It helps to know your history. Well before psychologists focused on effect sizes for meta-analysis, Fisher already had a method to meta-analyze p-values. P-Curve is just a meta-analysis of p-values with a selection model. However, p-values have ugly distributions and Stouffer proposed the transformation of p-values into z-scores to conduct meta-analyses. This method was used by Rosenthal to compute the fail-safe-N, one of the earliest methods to evaluate the credibility of published results (Fail-Safe-N). Ironically, even the p-curve app started using this transformation (p-curve changes). Thus, p-curve is really a version of z-curve. The problem with p-curve is that it has only one parameter and cannot model heterogeneity in true power. This is the key advantage of z-curve.1.0 over p-curve (Brunner & Schimmack, 2020). P-curve is even biased when all studies have the same population effect size, but different sample sizes, which leads to heterogeneity in power (Brunner, 2018].

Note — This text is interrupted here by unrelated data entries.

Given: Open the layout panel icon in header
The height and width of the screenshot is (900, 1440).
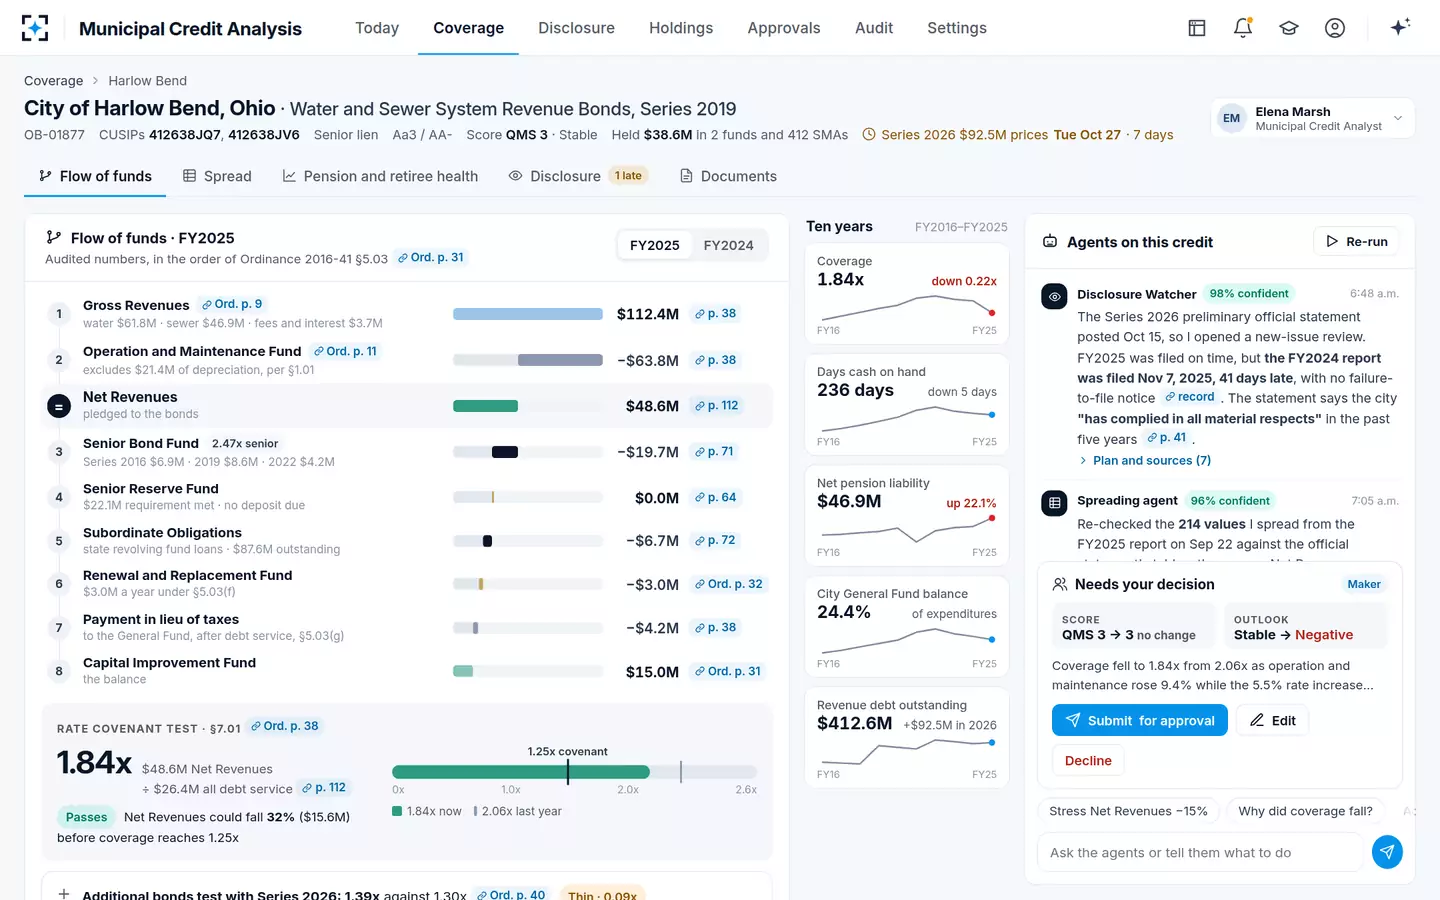Looking at the screenshot, I should pyautogui.click(x=1197, y=28).
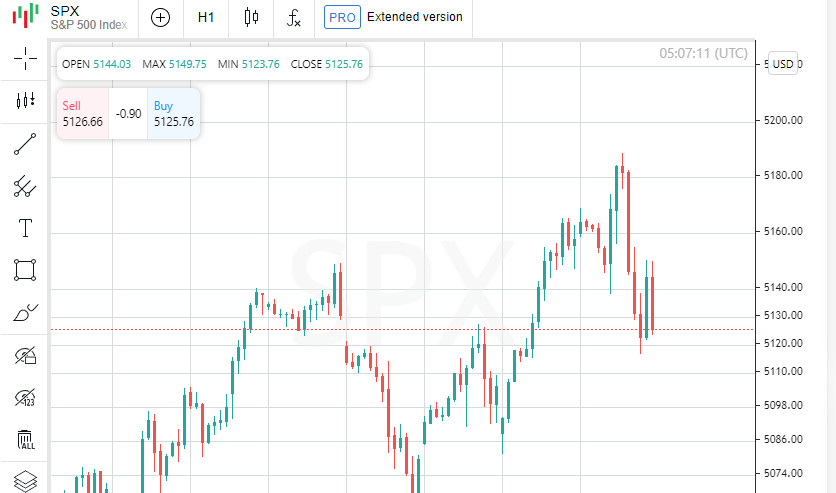Toggle hide all drawings eye icon
Screen dimensions: 836x493
[25, 355]
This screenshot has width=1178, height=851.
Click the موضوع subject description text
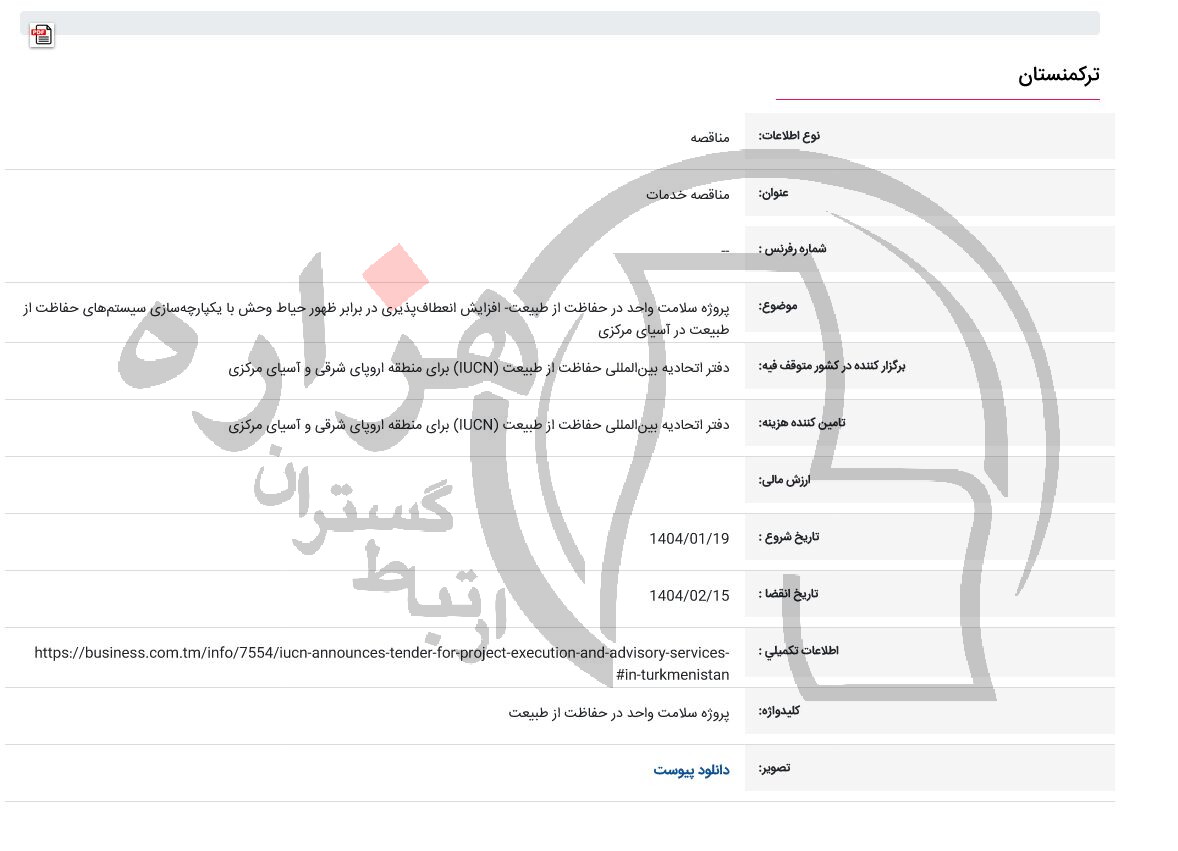[x=375, y=318]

Such things are fairly common in statistics. An idea is proposed, and it seems to work. There’s a “proof,” or at least an argument for the method, but the proof does not hold up. Later on, somebody figures out how to fill in the missing technical details. A good example is Cox’s proportional hazards regression model in survival analysis. It worked great in a large number of simulation studies, and was widely used in practice. Cox’s mathematical justification was weak. The justification starts out being intuitively reasonable but not quite rigorous, and then deteriorates. I have taught this material, and it’s not a pleasant experience. People used the method anyway. Then decades after it was proposed by Cox, somebody else (Aalen and others) proved everything using a very different and advanced set of mathematical tools. The clean justification was too advanced for my students.

Another example (from mathematics) is Fermat’s last theorem, which took over 300 years to prove. I’m not saying that z-curve is in the same league as Fermat’s last theorem, just that statistical methods can be successful and essentially correct before anyone has been able to provide a rigorous justification.

Still, this is one place where the reviewer is not completely mixed up.

Another Uli comment
Undergraduate students are often taught different test statistics and distributions as if they are totally different. However, most tests in psychology are practically z-tests. Just look at a t-distribution with N = 40 (df = 38) and try to see the difference to a standard normal distribution. The difference is tiny and invisible when you increase sample sizes above 40! And F-tests. F-values with 1 experimenter degree of freedom are just squared t-values, so the square root of these is practically a z-test. But what about chi-square? Well, with 1 df, chi-square is just a squared z-score, so we can use the square root and have a z-score. But what if we don’t have two groups, but compute correlations or regressions? Well, the statistical significance test uses the t-distribution and sample sizes are often well above 40. So, t and z are practically identical. It is therefore not surprising to me that approximating empirical results with different test-statistics can be approximated with the standard normal distribution. We could make teaching statistics so much easier, instead of confusing students with F-distributions. The only exception are complex designs with 3 x 4 x 5 ANOVAs, but they don’t really test anything and are just used to p-hack. Rant over. Back to Jerry.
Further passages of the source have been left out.